|
|
|
The Michigan Land Use Institute was founded in 1995 to establish a new approach to economic development that strengthens communities, enhances opportunity, and protects the state's unmatched natural resources.
Our mission from the beginning has been to help northern Michigan avoid the patterns of suburban sprawl and
over-development that cause traffic congestion, pollution, loss of community, rising costs to individuals and
governments, and a deteriorating quality of life.
In 1997 these ideas became more widespread in Michigan. Across the state, farmers and business owners,
environmentalists and industrialists, urban leaders and suburban homeowners discovered common ground in the
hard work of halting sprawl. A new neighborhood-based grass roots political movement has emerged to improve how land is used.
The Institute and other leaders of this movement are laying the foundation for new policies at the state and
local levels. Such policies will redirect economic investments to improve Michigan's cities, and to encourage
the construction of affordable neighborhoods near downtowns where homes, shops, businesses, schools, and
civic institutions are in close proximity.
There is a sense of shared mission and common purpose in all of this -- to protect the countryside,
strengthen the farm economy, and improve the ways that people can live, shop, and work.
The Michigan Land Use Institute is helping to frame an optimistic message about the need to reform land
use policy that is pro-business, pro-community, and pro-environment. Our members are enthusiastic about this
approach. We now have:
850 member families, organizations, businesses, and local governments, twice as many as in 1996.
An income that also has doubled as support from members, donors, and foundations increased.
Five full-time and three part-time staffers, and 11 board members.
With this report, we wish to provide our members and friends with an accounting of the Institute's exciting
work in 1997.
Making the Transportation Connection to Stop Sprawl
|
|
|
|
|
Northern Michigan has become the target of more than $2 billion in proposed new highways, including
expensive and damaging bypasses in Traverse City and Petoskey. The Institute is assisting local governments
and citizens in developing alternative approaches, which rely on easing traffic by modernizing existing roads,
and by giving people more transportation choices. This approach is fiscally responsible and respectful of businesses, neighborhoods, and the land.

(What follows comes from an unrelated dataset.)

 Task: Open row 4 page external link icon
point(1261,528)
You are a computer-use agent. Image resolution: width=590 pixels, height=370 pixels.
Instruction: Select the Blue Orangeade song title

Among the 1997 highlights:
In partnership with the Chicago-based Environmental Law and Policy Center of the Midwest, the Institute
established a project to build popular support for an alternative, region-wide, land use and transportation program for northern Michigan. The project is inspired by the success of transportation and land use programs
conceived by 1000 Friends of Oregon for Portland.
Keith Bartholomew, staff attorney at 1000 Friends of Oregon and one of the nation's foremost authorities
on integrated transportation and land use strategies, spent a busy day in northwest Michigan in October at the
Institute's invitation. Mr. Bartholomew described to local policymakers and transportation activists how Portland is strengthening the economy of its urban center and reining in sprawl in the suburbs by purposely not
building new highways.
Arlin Wasserman, the Institute's policy specialist, formally critiqued an environmental study of the proposed $300 million Traverse City bypass that was conducted by the Grand Traverse County Road Commission.
He found that the commission failed to look at the entire scope of the project to determine how the bypass
would affect development and the environment. The Federal Highway Administration agreed, and asked the
Road Commission to provide a more thorough analysis.
The Institute is working with Whitewater Township in Grand Traverse County on a communications plan to help keep residents up-to-date on a new land use and zoning ordinance that will conserve the township's farmland.